Java text analysis libraries

2019-02-02 12:08发布

问题:

I'm looking for a java driven solution to a requirement for analysing sentences to log whether a key word was used positively or negatively.

Ie The key word might be 'cabbages' and the sentence:-

'I like cabbages but not peas'

And I'd like a java text analyser of some kind to log this as positive. Can the lucene (Hibernate-Search) libraries be utilized to for this?

Any thoughts?

回答1:

You're looking for "sentiment analysis". One possibility is LingPipe, who kindly link to their competitors also. Jeff Dalton also has a great list of natural language processing tools in his blog.



回答2:

I doubt there's anything like that. Lucene definitely can't do it out of the box.

How do you even define "whether a key word was used positively or negatively" in a way that can be evaluated programmatically?

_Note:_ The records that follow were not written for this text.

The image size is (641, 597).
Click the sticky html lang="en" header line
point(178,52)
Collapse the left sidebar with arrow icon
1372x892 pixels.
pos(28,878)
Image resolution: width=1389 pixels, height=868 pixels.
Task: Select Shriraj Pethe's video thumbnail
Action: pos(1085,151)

To do it properly, you'd have to analyse the text for their actual meaning, which is an AI problem that is not even remotely solved.

I suppose you could solve it approximately by just doing a statistical analysis of whether the keyword appears more often close to positive (like, good, great, wonderful) or negative (bad, hate, crappy, damn) keywords, but even there, negations, sarcasm and complex sentence structures will be problematic.



回答3:

Take a look at Mahout Taste, which builds on Lucene but adds a lot of what you need out of the box. (edit) I should add, Mahout Taste is merely related to what you're looking for and not a 100% match.